===== AVAILABLE DATA
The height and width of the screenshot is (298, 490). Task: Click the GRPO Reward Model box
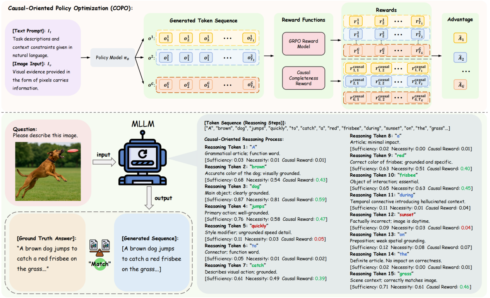point(303,43)
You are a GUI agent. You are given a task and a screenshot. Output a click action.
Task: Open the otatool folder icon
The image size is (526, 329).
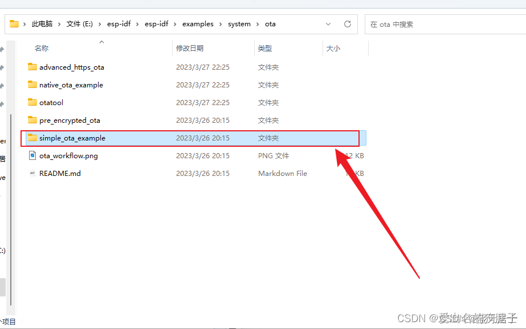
==========
§ **TASK DETAILS**:
Down to the last line, print the material exactly, but not its pictures.

§ **RESPONSE**:
The height and width of the screenshot is (298, 490). Task: Click the GRPO Reward Model box
point(303,43)
You are a GUI agent. You are given a task and a screenshot. Output a click action.
Task: Open the otatool folder icon
The image size is (526, 329).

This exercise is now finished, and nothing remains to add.